### PROVIDED MATERIAL

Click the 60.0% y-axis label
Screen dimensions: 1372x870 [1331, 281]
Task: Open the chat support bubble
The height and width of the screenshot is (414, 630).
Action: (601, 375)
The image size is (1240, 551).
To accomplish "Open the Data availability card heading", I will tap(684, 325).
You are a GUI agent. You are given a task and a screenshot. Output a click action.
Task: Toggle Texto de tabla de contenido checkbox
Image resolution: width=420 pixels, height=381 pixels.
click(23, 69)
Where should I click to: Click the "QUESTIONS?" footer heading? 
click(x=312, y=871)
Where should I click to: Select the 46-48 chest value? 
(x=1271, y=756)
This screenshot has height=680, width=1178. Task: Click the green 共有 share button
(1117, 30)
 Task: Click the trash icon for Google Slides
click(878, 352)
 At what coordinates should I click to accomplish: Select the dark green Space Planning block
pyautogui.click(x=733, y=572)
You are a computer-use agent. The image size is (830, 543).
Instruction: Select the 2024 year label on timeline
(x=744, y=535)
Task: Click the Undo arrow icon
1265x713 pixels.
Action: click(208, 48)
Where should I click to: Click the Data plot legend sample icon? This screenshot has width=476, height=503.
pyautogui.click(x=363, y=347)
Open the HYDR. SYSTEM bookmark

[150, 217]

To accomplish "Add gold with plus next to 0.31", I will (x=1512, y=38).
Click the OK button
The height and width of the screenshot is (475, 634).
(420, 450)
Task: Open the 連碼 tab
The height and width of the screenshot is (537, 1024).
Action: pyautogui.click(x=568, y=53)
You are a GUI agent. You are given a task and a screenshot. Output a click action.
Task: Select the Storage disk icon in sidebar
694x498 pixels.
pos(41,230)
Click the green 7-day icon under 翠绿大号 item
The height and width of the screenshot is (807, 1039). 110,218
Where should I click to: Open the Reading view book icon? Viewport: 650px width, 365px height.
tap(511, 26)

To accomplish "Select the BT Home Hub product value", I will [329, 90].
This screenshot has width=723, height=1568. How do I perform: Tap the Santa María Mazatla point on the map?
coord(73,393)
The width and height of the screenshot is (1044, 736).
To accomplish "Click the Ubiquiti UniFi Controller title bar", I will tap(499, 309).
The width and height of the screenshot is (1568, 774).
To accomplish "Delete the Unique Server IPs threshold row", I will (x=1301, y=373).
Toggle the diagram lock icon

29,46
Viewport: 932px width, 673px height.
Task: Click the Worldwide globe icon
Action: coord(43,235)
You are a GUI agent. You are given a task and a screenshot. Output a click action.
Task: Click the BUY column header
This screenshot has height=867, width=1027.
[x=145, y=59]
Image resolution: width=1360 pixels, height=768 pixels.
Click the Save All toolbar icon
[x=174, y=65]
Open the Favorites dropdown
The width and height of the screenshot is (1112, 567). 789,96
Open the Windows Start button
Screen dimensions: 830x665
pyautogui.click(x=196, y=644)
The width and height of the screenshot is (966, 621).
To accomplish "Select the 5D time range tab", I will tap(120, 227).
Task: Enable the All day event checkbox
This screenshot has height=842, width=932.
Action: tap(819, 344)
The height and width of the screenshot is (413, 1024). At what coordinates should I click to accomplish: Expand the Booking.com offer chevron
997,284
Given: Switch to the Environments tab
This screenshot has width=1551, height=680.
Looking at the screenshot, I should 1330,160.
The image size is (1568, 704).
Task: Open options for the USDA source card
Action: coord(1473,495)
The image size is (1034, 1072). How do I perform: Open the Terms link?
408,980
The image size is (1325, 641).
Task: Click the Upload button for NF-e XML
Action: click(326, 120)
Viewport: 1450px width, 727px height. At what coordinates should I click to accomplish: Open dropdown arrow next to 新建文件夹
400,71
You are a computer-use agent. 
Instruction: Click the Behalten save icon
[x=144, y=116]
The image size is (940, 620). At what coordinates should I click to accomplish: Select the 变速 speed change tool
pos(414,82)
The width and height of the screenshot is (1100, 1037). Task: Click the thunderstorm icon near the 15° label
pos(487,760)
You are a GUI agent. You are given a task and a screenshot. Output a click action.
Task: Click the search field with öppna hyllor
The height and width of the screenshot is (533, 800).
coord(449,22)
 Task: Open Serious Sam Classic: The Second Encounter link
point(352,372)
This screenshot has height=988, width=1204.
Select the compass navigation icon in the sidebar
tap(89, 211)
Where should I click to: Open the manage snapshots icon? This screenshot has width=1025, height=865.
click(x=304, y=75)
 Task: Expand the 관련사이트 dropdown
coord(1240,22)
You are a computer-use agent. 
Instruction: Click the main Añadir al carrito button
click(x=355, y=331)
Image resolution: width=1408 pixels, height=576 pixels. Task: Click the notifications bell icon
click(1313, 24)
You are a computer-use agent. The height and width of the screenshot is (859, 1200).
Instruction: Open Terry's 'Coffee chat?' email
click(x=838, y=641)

### EXERCISE DESCRIPTION
What is needed is an exact copy of all the records.

### COMPLETED TASK
Click the 60.0% y-axis label
Screen dimensions: 1372x870 [1331, 281]
Task: Open the chat support bubble
The height and width of the screenshot is (414, 630).
Action: (601, 375)
The image size is (1240, 551).
To accomplish "Open the Data availability card heading", I will tap(684, 325).
You are a GUI agent. You are given a task and a screenshot. Output a click action.
Task: Toggle Texto de tabla de contenido checkbox
Image resolution: width=420 pixels, height=381 pixels.
click(23, 69)
Where should I click to: Click the "QUESTIONS?" footer heading? 
click(x=312, y=871)
Where should I click to: Select the 46-48 chest value? 
(x=1271, y=756)
This screenshot has height=680, width=1178. Task: Click the green 共有 share button
(1117, 30)
 Task: Click the trash icon for Google Slides
click(878, 352)
 At what coordinates should I click to accomplish: Select the dark green Space Planning block
pyautogui.click(x=733, y=572)
You are a computer-use agent. The image size is (830, 543).
Instruction: Select the 2024 year label on timeline
(x=744, y=535)
Task: Click the Undo arrow icon
1265x713 pixels.
Action: click(208, 48)
Where should I click to: Click the Data plot legend sample icon? This screenshot has width=476, height=503.
pyautogui.click(x=363, y=347)
Open the HYDR. SYSTEM bookmark

[150, 217]

To accomplish "Add gold with plus next to 0.31", I will (x=1512, y=38).
Click the OK button
The height and width of the screenshot is (475, 634).
(420, 450)
Task: Open the 連碼 tab
The height and width of the screenshot is (537, 1024).
Action: pyautogui.click(x=568, y=53)
You are a GUI agent. You are given a task and a screenshot. Output a click action.
Task: Select the Storage disk icon in sidebar
694x498 pixels.
pos(41,230)
Click the green 7-day icon under 翠绿大号 item
The height and width of the screenshot is (807, 1039). 110,218
Where should I click to: Open the Reading view book icon? Viewport: 650px width, 365px height.
tap(511, 26)

To accomplish "Select the BT Home Hub product value", I will [329, 90].
This screenshot has width=723, height=1568. How do I perform: Tap the Santa María Mazatla point on the map?
coord(73,393)
The width and height of the screenshot is (1044, 736).
To accomplish "Click the Ubiquiti UniFi Controller title bar", I will tap(499, 309).
The width and height of the screenshot is (1568, 774).
To accomplish "Delete the Unique Server IPs threshold row", I will (x=1301, y=373).
Toggle the diagram lock icon

29,46
Viewport: 932px width, 673px height.
Task: Click the Worldwide globe icon
Action: coord(43,235)
You are a GUI agent. You are given a task and a screenshot. Output a click action.
Task: Click the BUY column header
This screenshot has height=867, width=1027.
[x=145, y=59]
Image resolution: width=1360 pixels, height=768 pixels.
Click the Save All toolbar icon
[x=174, y=65]
Open the Favorites dropdown
The width and height of the screenshot is (1112, 567). 789,96
Open the Windows Start button
Screen dimensions: 830x665
pyautogui.click(x=196, y=644)
The width and height of the screenshot is (966, 621).
To accomplish "Select the 5D time range tab", I will tap(120, 227).
Task: Enable the All day event checkbox
This screenshot has height=842, width=932.
Action: tap(819, 344)
The height and width of the screenshot is (413, 1024). At what coordinates should I click to accomplish: Expand the Booking.com offer chevron
997,284
Given: Switch to the Environments tab
This screenshot has width=1551, height=680.
Looking at the screenshot, I should 1330,160.
The image size is (1568, 704).
Task: Open options for the USDA source card
Action: coord(1473,495)
The image size is (1034, 1072). How do I perform: Open the Terms link?
408,980
The image size is (1325, 641).
Task: Click the Upload button for NF-e XML
Action: click(326, 120)
Viewport: 1450px width, 727px height. At what coordinates should I click to accomplish: Open dropdown arrow next to 新建文件夹
400,71
You are a computer-use agent. 
Instruction: Click the Behalten save icon
[x=144, y=116]
The image size is (940, 620). At what coordinates should I click to accomplish: Select the 变速 speed change tool
pos(414,82)
The width and height of the screenshot is (1100, 1037). Task: Click the thunderstorm icon near the 15° label
pos(487,760)
You are a GUI agent. You are given a task and a screenshot. Output a click action.
Task: Click the search field with öppna hyllor
The height and width of the screenshot is (533, 800).
coord(449,22)
 Task: Open Serious Sam Classic: The Second Encounter link
point(352,372)
This screenshot has height=988, width=1204.
Select the compass navigation icon in the sidebar
tap(89, 211)
Where should I click to: Open the manage snapshots icon? This screenshot has width=1025, height=865.
click(x=304, y=75)
 Task: Expand the 관련사이트 dropdown
coord(1240,22)
You are a computer-use agent. 
Instruction: Click the main Añadir al carrito button
click(x=355, y=331)
Image resolution: width=1408 pixels, height=576 pixels. Task: Click the notifications bell icon
click(1313, 24)
You are a computer-use agent. The height and width of the screenshot is (859, 1200).
Instruction: Open Terry's 'Coffee chat?' email
click(x=838, y=641)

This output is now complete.